Top of Source material

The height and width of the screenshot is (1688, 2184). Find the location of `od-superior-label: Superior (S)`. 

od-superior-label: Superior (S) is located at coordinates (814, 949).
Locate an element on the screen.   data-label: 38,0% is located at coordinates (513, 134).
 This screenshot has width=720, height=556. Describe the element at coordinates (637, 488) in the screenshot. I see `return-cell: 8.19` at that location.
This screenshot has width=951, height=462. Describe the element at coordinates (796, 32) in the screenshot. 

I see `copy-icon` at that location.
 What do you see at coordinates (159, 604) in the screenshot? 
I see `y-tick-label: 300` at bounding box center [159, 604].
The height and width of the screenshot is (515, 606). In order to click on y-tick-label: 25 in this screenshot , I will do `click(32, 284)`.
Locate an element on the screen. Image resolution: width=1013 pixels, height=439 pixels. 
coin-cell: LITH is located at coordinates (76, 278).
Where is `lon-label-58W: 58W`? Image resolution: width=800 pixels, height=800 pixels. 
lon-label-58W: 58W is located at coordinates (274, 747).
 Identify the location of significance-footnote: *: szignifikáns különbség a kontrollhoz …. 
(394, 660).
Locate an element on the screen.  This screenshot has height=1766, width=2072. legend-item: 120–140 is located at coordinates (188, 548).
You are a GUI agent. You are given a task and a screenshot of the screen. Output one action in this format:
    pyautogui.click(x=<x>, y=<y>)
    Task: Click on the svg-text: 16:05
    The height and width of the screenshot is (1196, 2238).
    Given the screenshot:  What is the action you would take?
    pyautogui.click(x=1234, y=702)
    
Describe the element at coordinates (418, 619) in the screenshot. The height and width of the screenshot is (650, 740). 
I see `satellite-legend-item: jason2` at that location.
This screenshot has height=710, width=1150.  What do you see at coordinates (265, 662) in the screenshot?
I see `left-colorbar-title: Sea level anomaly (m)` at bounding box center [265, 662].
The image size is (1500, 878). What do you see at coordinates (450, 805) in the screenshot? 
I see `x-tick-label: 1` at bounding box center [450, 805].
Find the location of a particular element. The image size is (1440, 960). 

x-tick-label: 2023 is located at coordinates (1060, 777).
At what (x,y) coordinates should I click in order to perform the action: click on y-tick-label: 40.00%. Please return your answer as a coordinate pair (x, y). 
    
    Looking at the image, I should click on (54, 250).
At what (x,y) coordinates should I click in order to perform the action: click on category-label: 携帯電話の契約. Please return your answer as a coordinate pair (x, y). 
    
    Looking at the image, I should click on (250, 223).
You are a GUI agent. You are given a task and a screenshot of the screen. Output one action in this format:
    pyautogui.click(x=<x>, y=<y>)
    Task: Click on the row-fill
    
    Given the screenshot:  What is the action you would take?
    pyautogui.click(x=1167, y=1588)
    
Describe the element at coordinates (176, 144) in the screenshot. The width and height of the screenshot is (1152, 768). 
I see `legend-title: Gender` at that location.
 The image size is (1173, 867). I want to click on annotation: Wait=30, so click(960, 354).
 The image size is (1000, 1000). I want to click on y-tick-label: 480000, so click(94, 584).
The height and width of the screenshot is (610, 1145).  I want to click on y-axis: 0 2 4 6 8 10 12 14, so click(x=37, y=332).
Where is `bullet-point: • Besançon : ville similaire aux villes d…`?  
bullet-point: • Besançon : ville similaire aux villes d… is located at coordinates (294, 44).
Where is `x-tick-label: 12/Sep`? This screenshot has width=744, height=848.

Bottom of Source material

▸ **Problem**
Pick out each line of the material above that contains the word "element", and copy those lines in full.

▸ **Exercise solution**
Locate an element on the screen.   data-label: 38,0% is located at coordinates (513, 134).
 This screenshot has width=720, height=556. Describe the element at coordinates (637, 488) in the screenshot. I see `return-cell: 8.19` at that location.
This screenshot has width=951, height=462. Describe the element at coordinates (796, 32) in the screenshot. 
Locate an element on the screen. Image resolution: width=1013 pixels, height=439 pixels. 
Locate an element on the screen.  This screenshot has height=1766, width=2072. legend-item: 120–140 is located at coordinates (188, 548).
Describe the element at coordinates (418, 619) in the screenshot. The height and width of the screenshot is (650, 740). 
Find the location of a particular element. The image size is (1440, 960). 
Describe the element at coordinates (176, 144) in the screenshot. The width and height of the screenshot is (1152, 768). 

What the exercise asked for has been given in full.